05:54Voilà, il dit que la prison est rédemptrice ou au moins dissuasive.
05:59Qu'est-ce que vous répondez à ça ? C'est ce que vous constatez ou pas ?
06:01Alors, la prison est un outil dont nous ne savons pas encore nous passer.
06:05Et il est vrai que pour des jeunes qui ont déjà été condamnés à plusieurs reprises
06:10et qui sont aspirés dans une spirale de délinquance, un coup d'arrêt doit pouvoir être mis à
06:17un ancrage dans la délinquance et que la prison peut être utile dans ces circonstances-là.
06:23On entend aussi des gens qui disent que ça peut être contre-productif.
06:25Néanmoins, cela peut en effet être contre-productif et il faut bien connaître le parcours du
06:30jeune délinquant et bien connaître ses besoins et ses difficultés pour savoir sur quoi travailler.
06:35Le principe de la justice des mineurs, c'est l'individualisation de la réponse au plus
06:39près des besoins du mineur des actes qu'il a commis.
06:41On ne peut pas dire que la prison, c'est une bonne chose ou c'est une mauvaise chose.
06:45De manière générale, ça n'a pas de sens concernant la justice des mineurs.
06:48Je voudrais vous faire entendre aussi Jean Terlier, qui est député du Tarn, qui est
06:50rapporteur de ce texte et tout à l'heure, il a apporté une précision importante sur France Info.
06:55On va lever dans certains cas, mais toujours sous le contrôle du juge, ce qu'on appelle
07:00l'excuse de minorité.
07:02Toujours après, évidemment, avoir tenté cette promesse éducative qui intervient systématiquement
07:09et préalablement.
07:10On ne va pas appliquer cette procédure de comparution immédiate à des mineurs de 14
07:13ans qui sont prévio-délinquants.
07:15Ça s'adresse à des mineurs de 16 à 18 ans qui sont déjà dans un parcours délinquantiel
07:19très important.
07:20On parle de la comparution immédiate et ça se fait sous votre contrôle, nous dit ce
07:25député, quoi qu'il arrive.
07:26Est-ce que ça, au moins, ça vous rassure ?
07:27Alors, pas vraiment, parce que je vais vous donner un petit exemple.
07:31Un jeune qui est placé en garde à vue, qui a passé 48 heures de garde à vue, par exemple,
07:35dans le cadre d'un problème de RICS.

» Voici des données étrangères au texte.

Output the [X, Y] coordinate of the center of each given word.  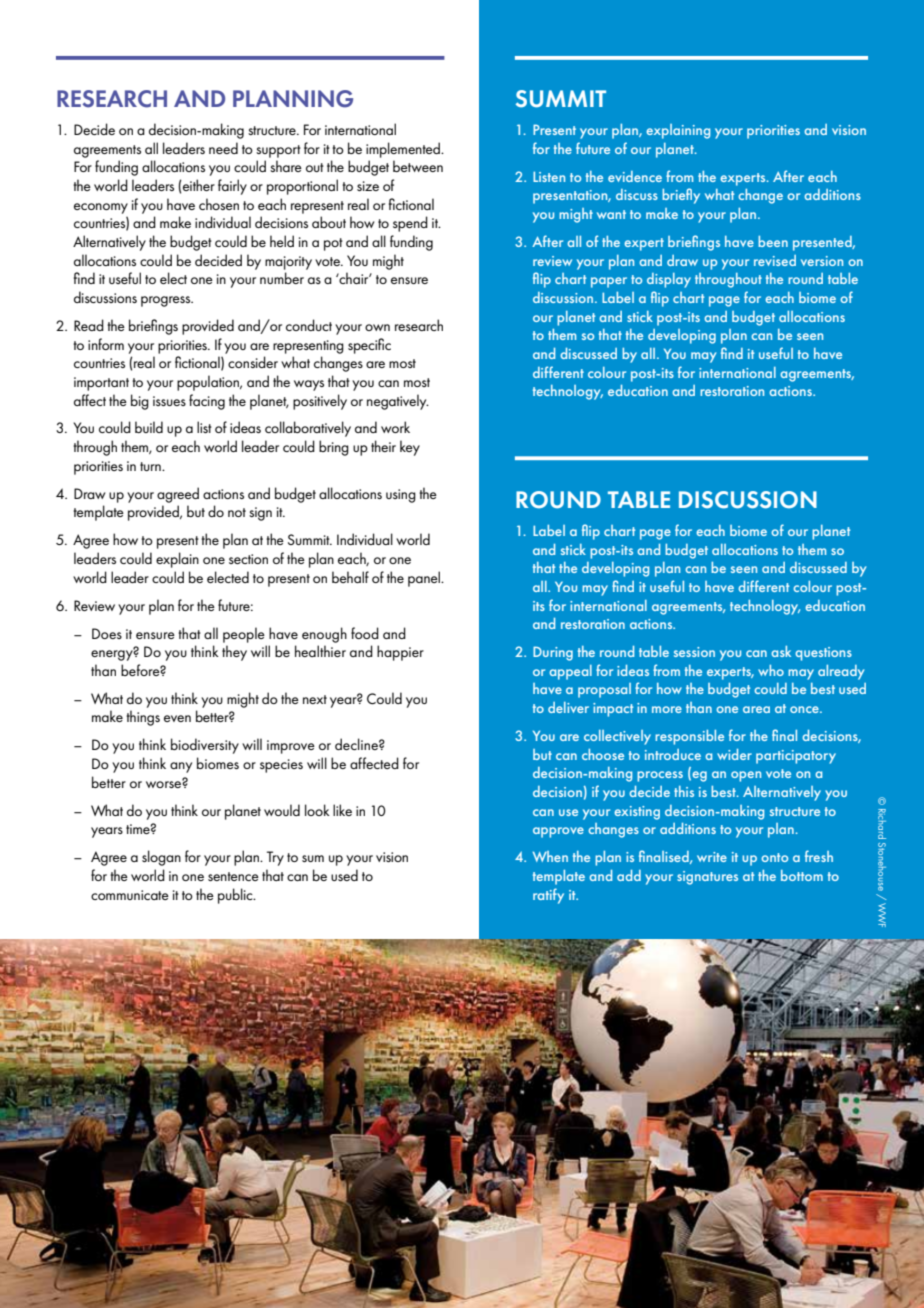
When [550, 856]
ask [781, 651]
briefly [681, 196]
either [198, 185]
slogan [161, 858]
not [237, 512]
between [418, 166]
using [401, 496]
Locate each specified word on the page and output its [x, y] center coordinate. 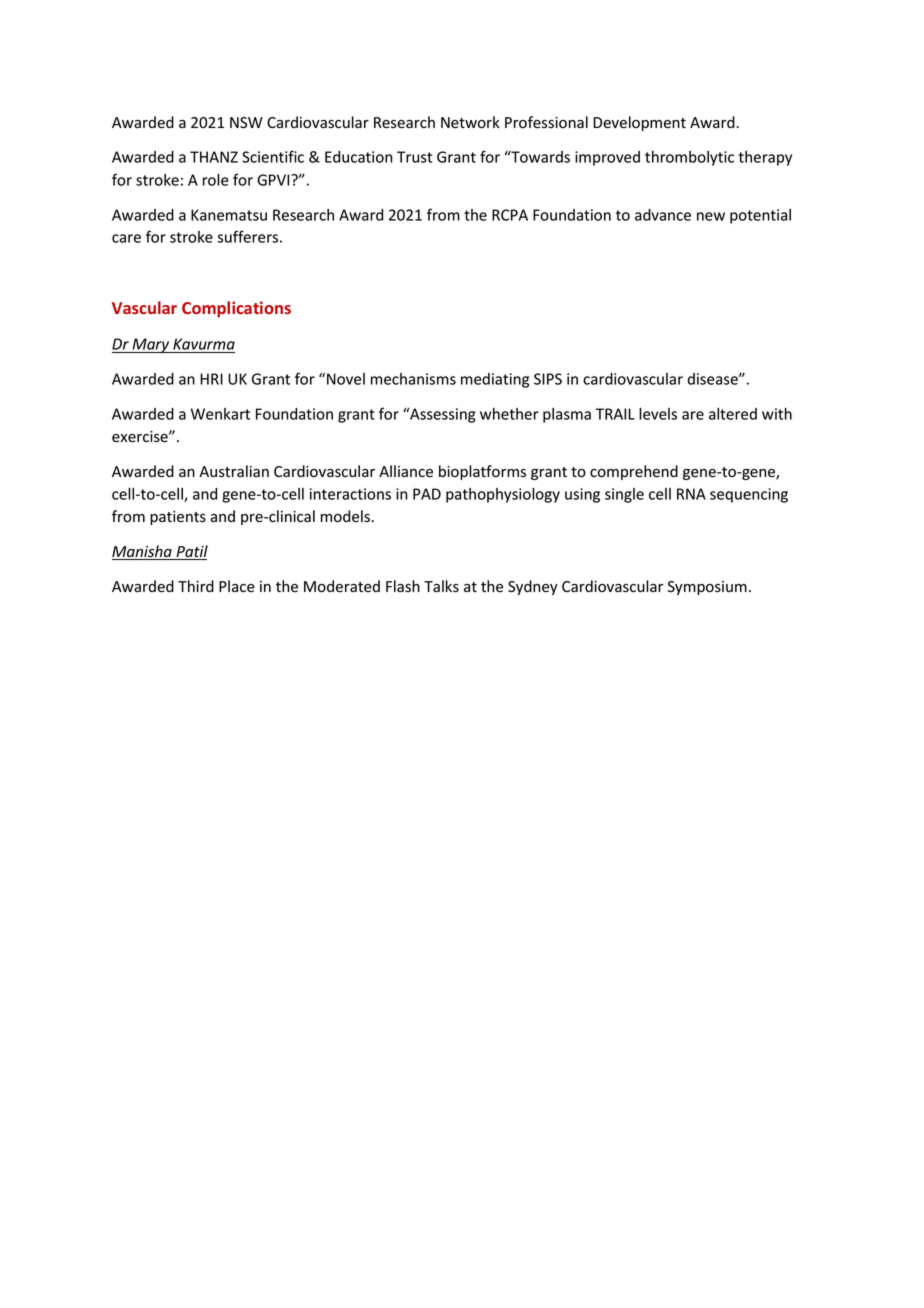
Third [196, 586]
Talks [441, 586]
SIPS [548, 379]
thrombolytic [689, 158]
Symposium [707, 588]
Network [470, 122]
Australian [234, 471]
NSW [246, 123]
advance [663, 215]
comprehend [634, 472]
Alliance [406, 471]
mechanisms [413, 379]
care [126, 238]
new [711, 216]
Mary [151, 345]
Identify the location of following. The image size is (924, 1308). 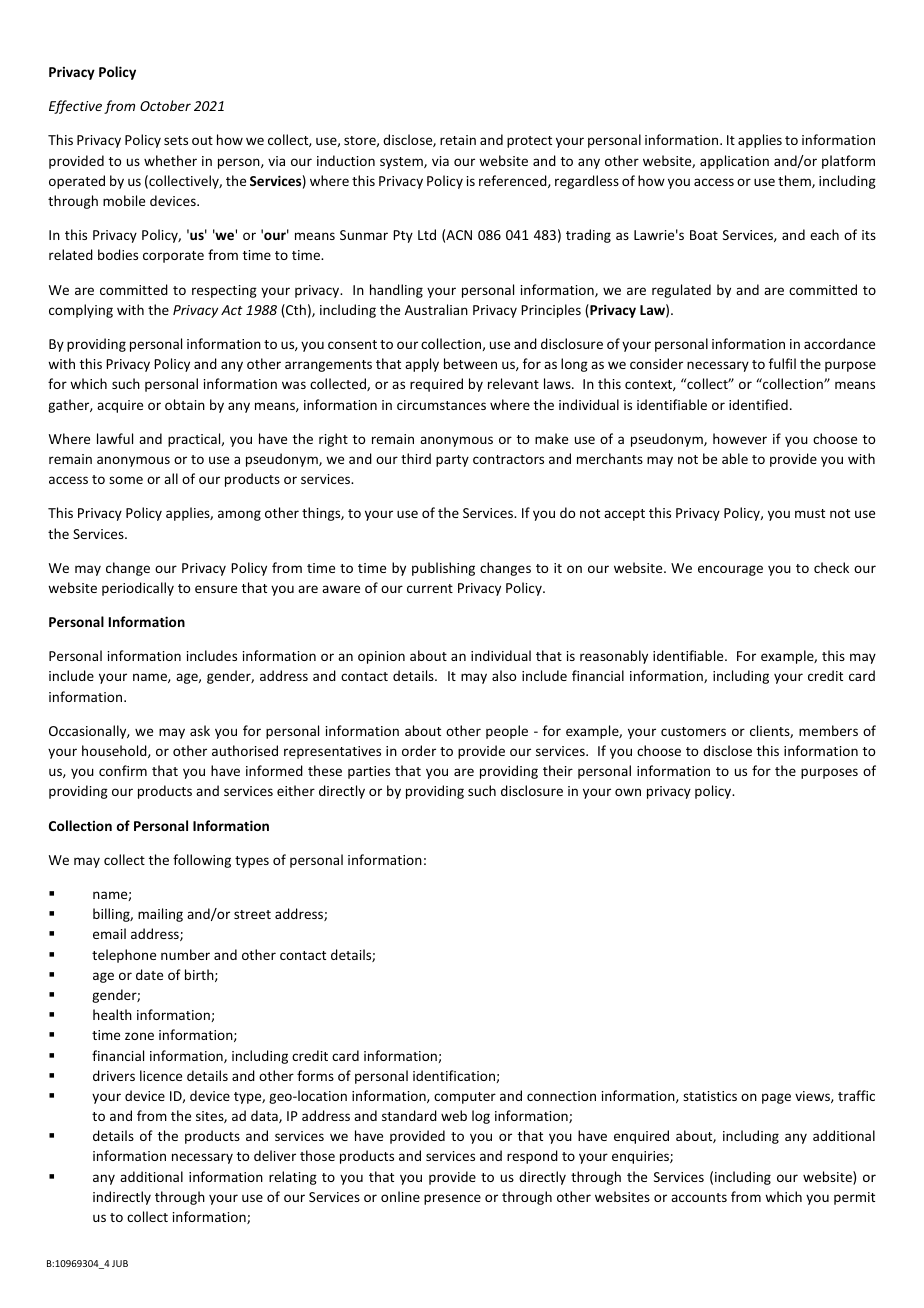
(202, 861).
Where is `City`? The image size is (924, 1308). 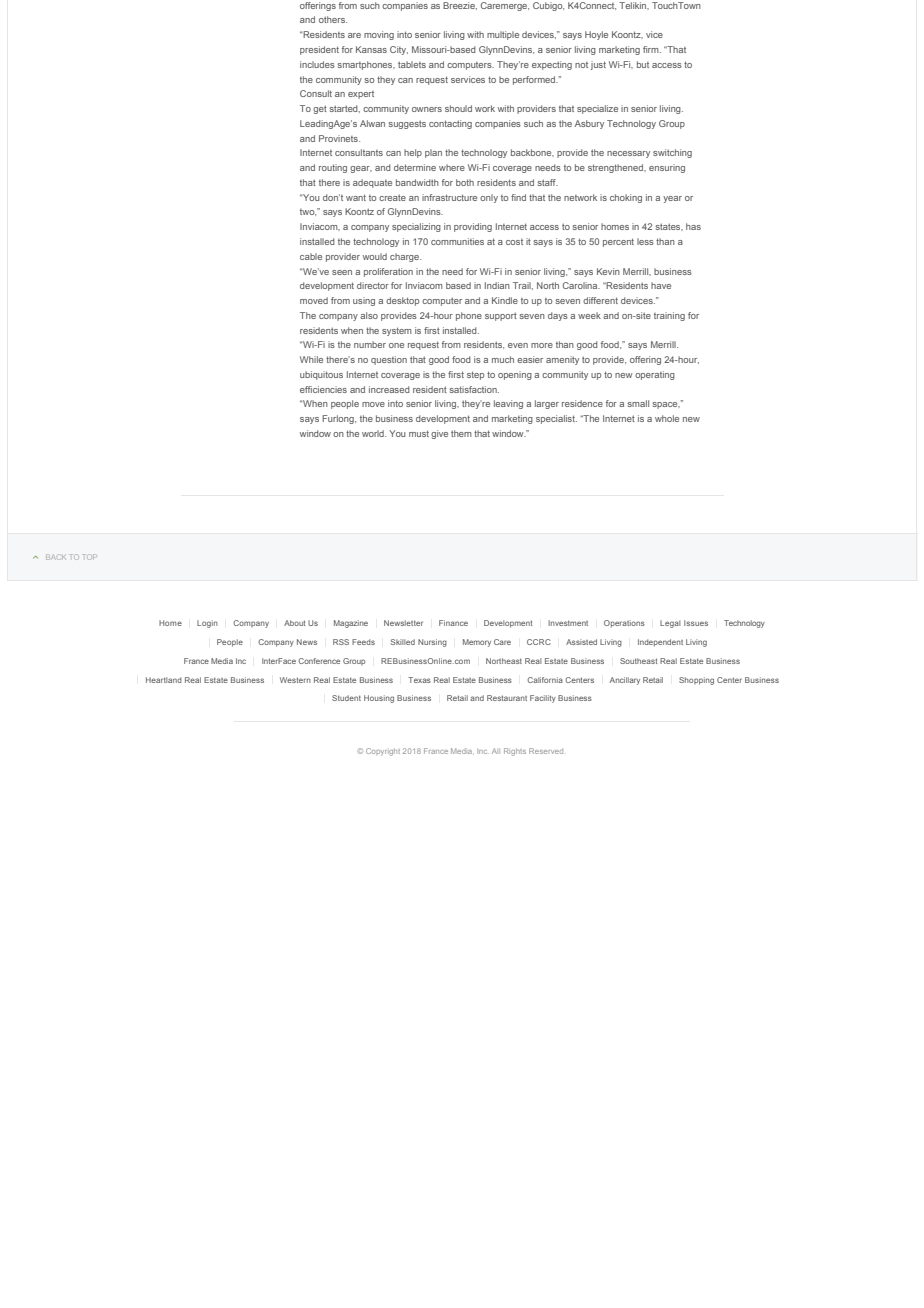
City is located at coordinates (399, 50).
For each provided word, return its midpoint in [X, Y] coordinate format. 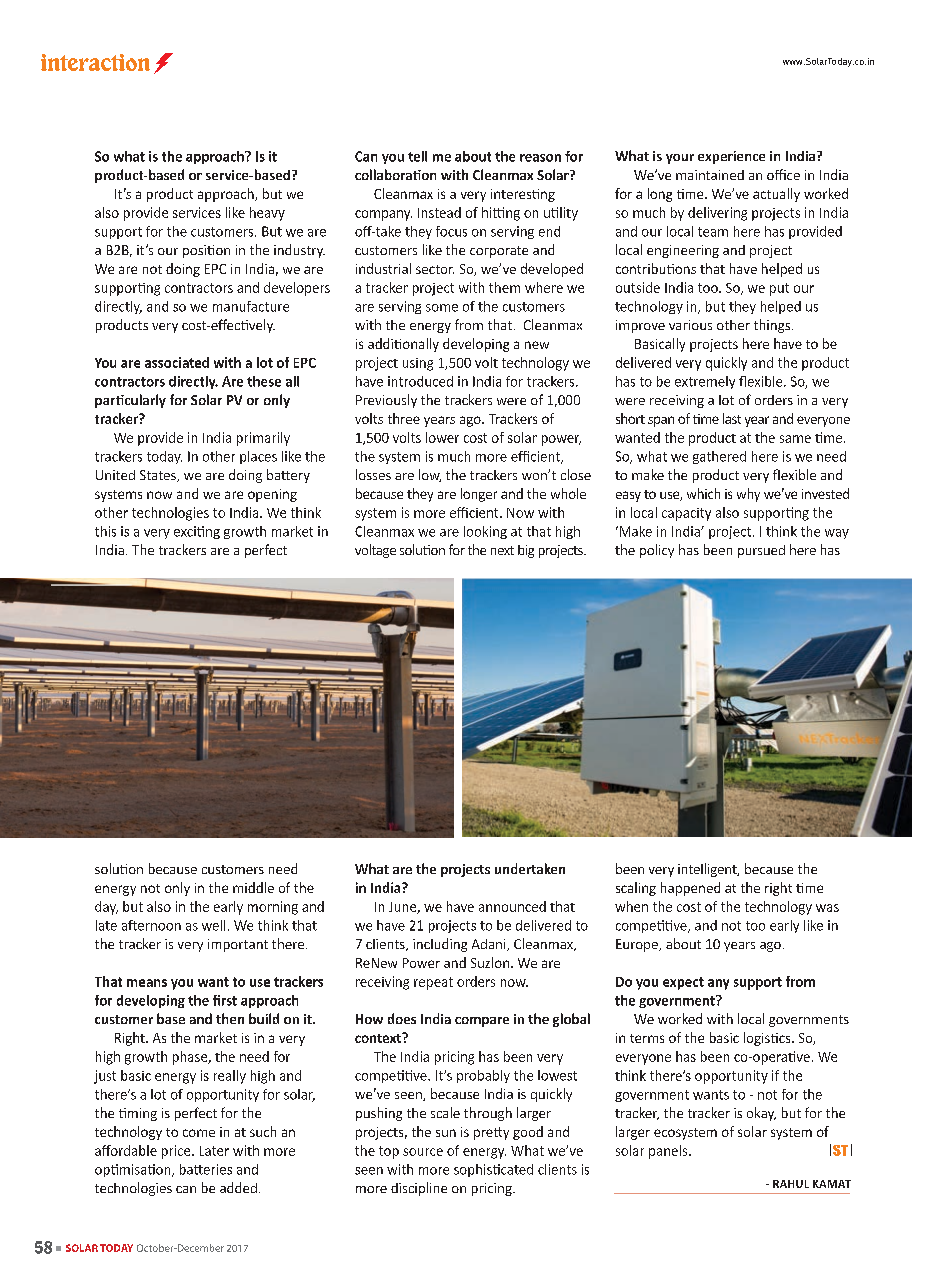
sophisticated [493, 1170]
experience [731, 157]
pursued [761, 551]
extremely [705, 382]
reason [540, 158]
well [213, 925]
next [502, 550]
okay [761, 1114]
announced [512, 906]
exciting [197, 532]
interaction [95, 62]
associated [177, 362]
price [177, 1152]
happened [690, 889]
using [418, 364]
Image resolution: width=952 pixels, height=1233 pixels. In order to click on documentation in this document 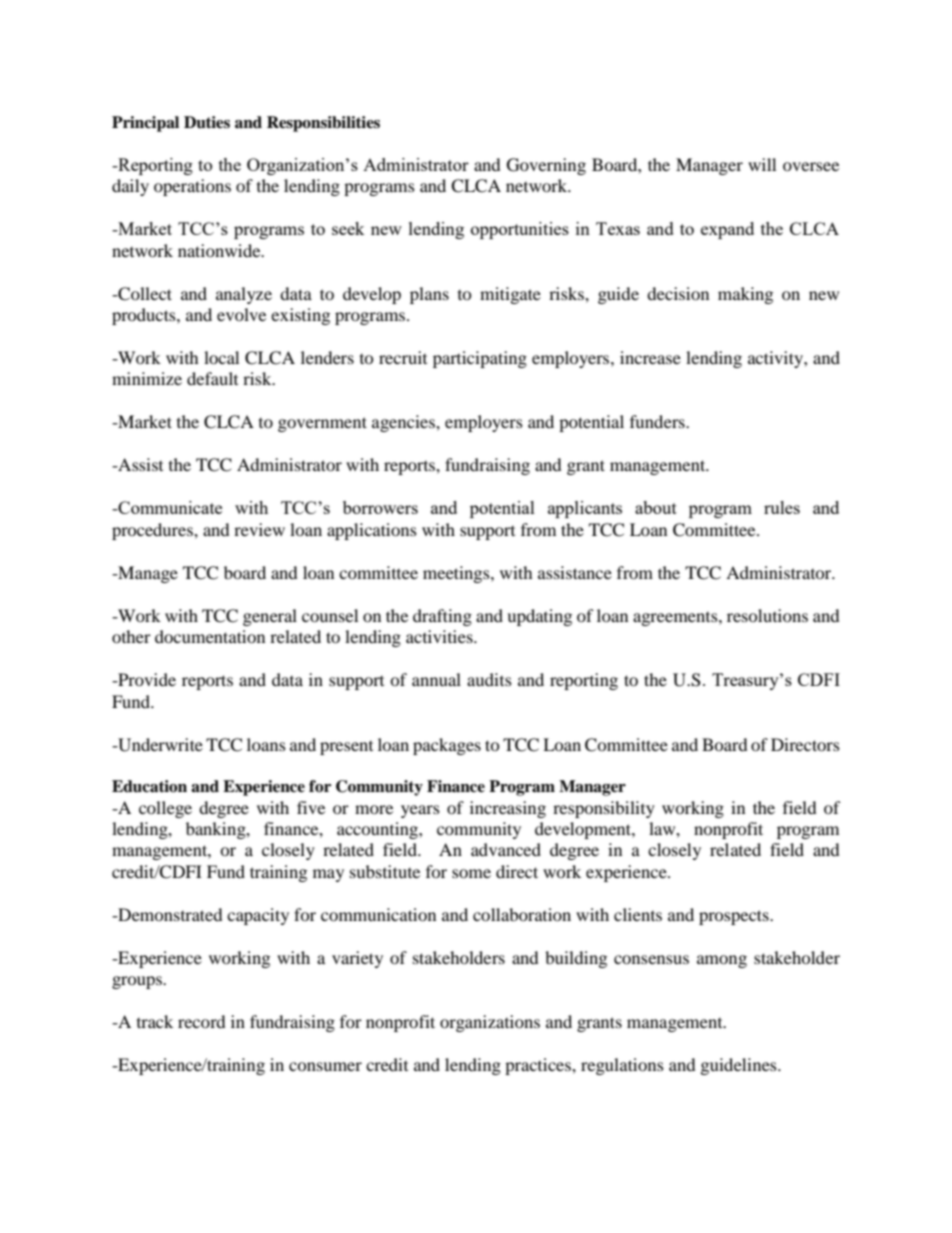, I will do `click(210, 636)`.
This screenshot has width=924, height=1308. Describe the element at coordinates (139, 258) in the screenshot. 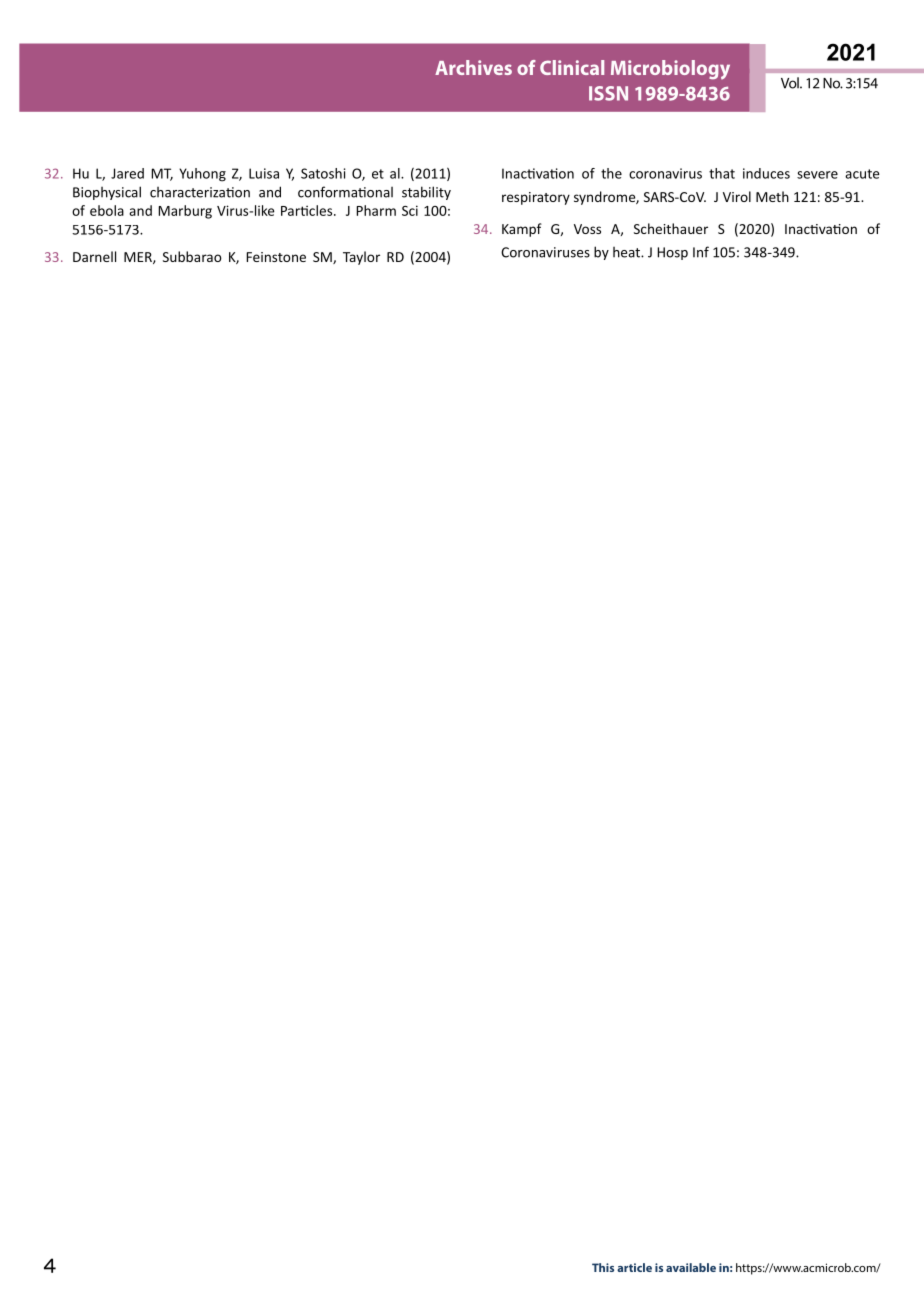

I see `MER` at that location.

07:37Il sort de garde à vue à Bobigny, il est présenté au dépôt du tribunal où il passe
07:42encore 20 heures et il est présenté devant nous alors qu'il n'a pas pris de douche pendant
07:45trois jours, qu'il a mangé des sandwiches, qu'il n'a pas dormi parce que la lumière
07:49est allumée 24 heures sur 24 au dépôt de Bobigny.
07:51Il n'est pas dans les meilleures conditions pour pouvoir prendre conscience de ses responsabilités.
07:55En outre, si on devait le juger tout de suite, on n'a pas toujours les parents, à si bref
07:59délai, on est sûr de ne pas avoir l'éducateur référent.
08:01Il serait jugé par un juge qui ne le connaît pas, alors que, par ailleurs, la justice des
08:05mineurs garantit que le mineur compare devant un juge qui connaît déjà le mineur.
08:11Il serait également assisté par un avocat qu'il ne connaît pas et en plus, il serait
08:17dans des dispositions personnelles fatiguées, épuisées, qui ne lui permettraient pas ni
08:22de se défendre, ni de comprendre ce qui lui arrive.
08:24De prendre conscience en fait, donc là encore, selon vous, ce serait contre-productif en quelque sorte.
08:28Ce serait tout à fait contre-productif.
08:30En outre, on n'aurait pas les victimes et ça, je voudrais un peu parler des victimes
08:33parce que c'est un sujet qu'on aborde souvent, la réforme de la justice des mineurs, le
08:38code de justice pénale des mineurs permet de répondre beaucoup plus vite aux demandes
08:43d'indemnisation des victimes et ça, c'est un vrai progrès.
08:45Avec une comparution immédiate, on sait qu'on a beaucoup moins de victimes présentes et
08:49non seulement ça leur fait perdre une chance d'être indemnisées, mais en plus ça fait
08:54perdre une chance de cette rencontre entre auteurs et victimes qui est tellement porteuse
08:58pour sortir de la délinquance.
08:59Vous avez certainement vu comme moi ce film, je me souviendrai toujours de vos visages,
09:03qui montrent les effets particulièrement bénéfiques, y compris sur des délinquants
09:07très endurcis, de la rencontre avec les victimes.
09:09Merci beaucoup en tout cas Muriel Aiglin d'avoir été avec nous ce matin sur France Info.
09:14Je rappelle que vous êtes la présidente du tribunal pour enfants de Bobigny.